I have gotten an early jump on our 2012 Annual Spending Plan.  Last night I started working on our 2012 Plan and I've resolved to revisit each number on the Plan rather than just reusing the numbers from our 2011 Plan.  I've already determined that my 2011 numbers were outdated and the data was off for many of the categories.

What is an Annual Spending Plan you ask, it is our form of an annual budget/plan for our money. 

First, we start with how much money we bring in via our jobs, we use net numbers (deducting for taxes, health insurance, and we deduct our 401k monies). 

Second, we create sections for each item that has a bill associated with it.  Start with utilities, that would be phone, cell phones, data plan for cell phones (we add back any amount that is reimbursed by our jobs), Internet, water, sewer, electric.  Next on our list is our primary home, that would be mortgage, property taxes, hazard insurance, wind storm insurance, improvements, principal prepay (this was a 2011 savings goal, but since it deals with our primary home it goes under that heading).  Our next category is auto expenses, which would include car insurance, car service repair, and if we are going to start a nused car fund (which is a maybe for 2012) that goes under that heading.  Each line item has both a monthly amount and an annual amount. 

Third, we create a section for each investment property.  That includes the mortgage, property taxes, hazard insurance and wind storm insurance, and any services/utilities that we pay for (i.e. lawn service and water at one property).   We also list out things like rental license, business tax fees, a chunk for repair and improvements.  Finally, we add back in expected rental income.  Again, each line item has both a monthly amount and and an annual amount.

As I mentioned above, I'm drilling down on each number by going back through how much we are actually paying for each line item.  For bills I pay via e-payments, it is quite easy to review the payments for the last year, add them up and divide by 12 to get an average monthly amount.  For those items I pay by check, I'm digging out the paper file and adding up the bills to get an annual and average monthly amount. 

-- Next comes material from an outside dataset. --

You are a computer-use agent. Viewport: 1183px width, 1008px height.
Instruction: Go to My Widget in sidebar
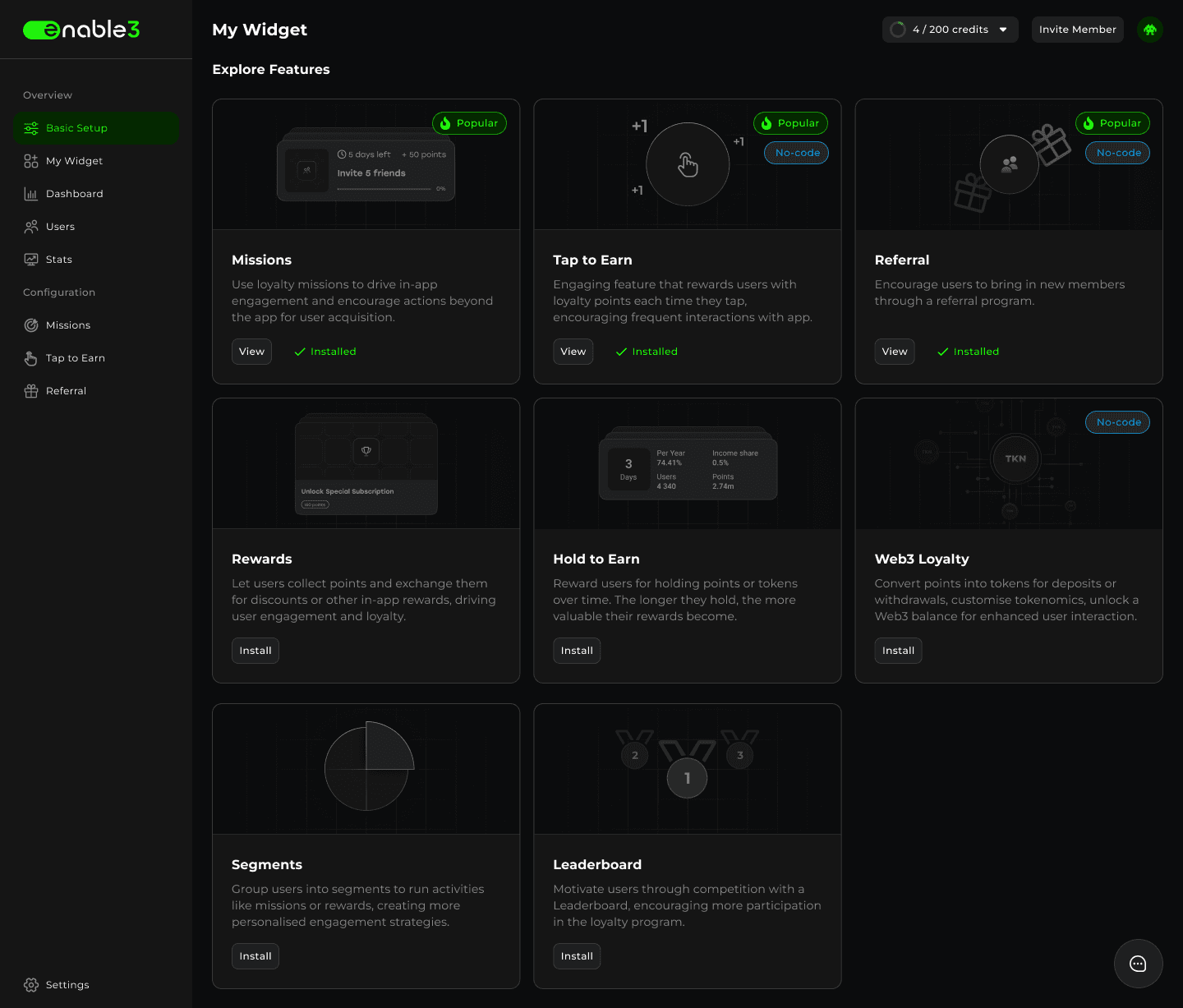tap(74, 161)
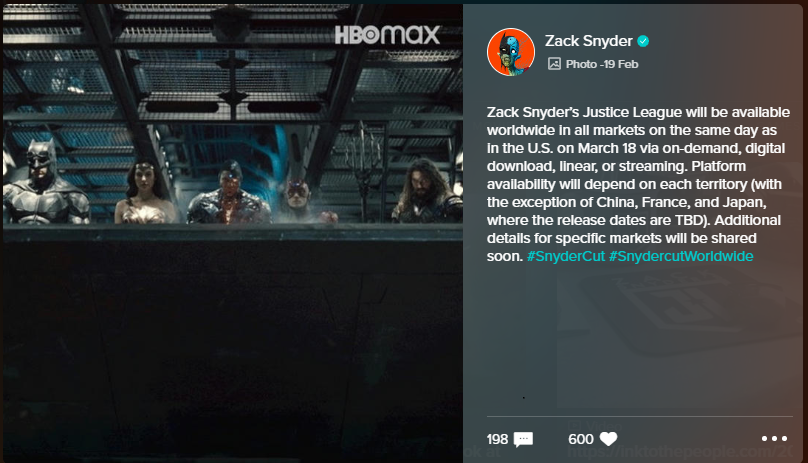Click Batman in the post image

click(44, 183)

Fourth, we create a line item for each spending category that is not associated with a bill.  I call this discretionary spending, but at least half is really not discretionary.  Discretionary includes things like gas, grocery, eating out/entertainment, holiday/gifts, travel/vacation, fun, clothing, personal expenses, charity donations, etc.  And we use our Quicken data and/or past budgets to try and figure out how much we want or plan to spend in these categories.  This is the section of our Plan that really is much more in our control, to the extent we want to save more we need to squeeze the items in this category.

Once our 2012 Plan is done, we will use it to help us (1) set up our monthly spending plan/budget; (2) identify and set up our 2012 Savings Plan; and (3) identify bills/items that deserve our attention (i.e., I already know I'll be calling DirecTV to ask for a reduction).


Anonymous said...

What are you using to draft your plan? Pencil and paper, Excel, Quicken? You mention pulling history data from Quicken but its not clear if you are building your plan in it or adding it later or just using it to track actual expenses.

Sam said...

I actually use a Word document, which I don't think is the best tool, but its what I started with back in 2007 when we created our first Annual Spending Plan.

I utilize the data from Quicken to build the Spending Plan and our Savings Plan is an Excel chart.